### Directions for this task
Could you filter the material and copy every line where the word "Pinterest" occurs?

### Provided data
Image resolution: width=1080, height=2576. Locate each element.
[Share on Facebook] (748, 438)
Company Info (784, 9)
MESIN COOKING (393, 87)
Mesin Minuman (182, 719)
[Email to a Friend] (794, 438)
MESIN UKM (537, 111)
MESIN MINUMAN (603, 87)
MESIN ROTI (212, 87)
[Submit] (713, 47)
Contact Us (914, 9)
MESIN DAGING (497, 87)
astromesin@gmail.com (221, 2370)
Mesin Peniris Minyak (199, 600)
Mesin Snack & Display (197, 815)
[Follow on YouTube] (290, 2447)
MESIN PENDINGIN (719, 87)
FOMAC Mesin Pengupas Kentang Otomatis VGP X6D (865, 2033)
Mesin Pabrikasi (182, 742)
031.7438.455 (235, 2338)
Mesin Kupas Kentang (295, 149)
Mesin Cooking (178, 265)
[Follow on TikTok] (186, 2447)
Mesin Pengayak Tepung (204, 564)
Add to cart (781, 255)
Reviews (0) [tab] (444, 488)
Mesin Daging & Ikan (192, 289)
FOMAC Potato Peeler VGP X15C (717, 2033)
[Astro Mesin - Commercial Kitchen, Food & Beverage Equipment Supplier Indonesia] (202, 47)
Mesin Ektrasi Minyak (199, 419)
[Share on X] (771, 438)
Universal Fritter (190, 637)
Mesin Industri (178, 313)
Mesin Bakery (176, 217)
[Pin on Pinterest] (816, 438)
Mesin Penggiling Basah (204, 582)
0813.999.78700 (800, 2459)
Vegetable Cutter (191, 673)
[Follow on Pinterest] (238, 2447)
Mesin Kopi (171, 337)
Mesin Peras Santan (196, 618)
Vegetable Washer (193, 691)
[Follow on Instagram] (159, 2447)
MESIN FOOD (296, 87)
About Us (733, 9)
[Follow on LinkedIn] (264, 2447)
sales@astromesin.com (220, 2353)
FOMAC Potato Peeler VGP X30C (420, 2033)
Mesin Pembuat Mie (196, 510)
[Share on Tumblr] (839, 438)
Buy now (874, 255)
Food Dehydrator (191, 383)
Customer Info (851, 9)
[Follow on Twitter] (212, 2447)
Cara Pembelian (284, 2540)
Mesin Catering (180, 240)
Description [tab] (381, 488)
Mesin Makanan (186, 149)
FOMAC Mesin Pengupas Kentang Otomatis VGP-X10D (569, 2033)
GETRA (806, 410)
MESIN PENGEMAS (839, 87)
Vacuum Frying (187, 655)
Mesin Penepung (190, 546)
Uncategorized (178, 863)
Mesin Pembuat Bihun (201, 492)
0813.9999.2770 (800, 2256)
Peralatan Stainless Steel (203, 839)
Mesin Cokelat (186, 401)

### Exercise answer
[Pin on Pinterest] (816, 438)
[Follow on Pinterest] (238, 2447)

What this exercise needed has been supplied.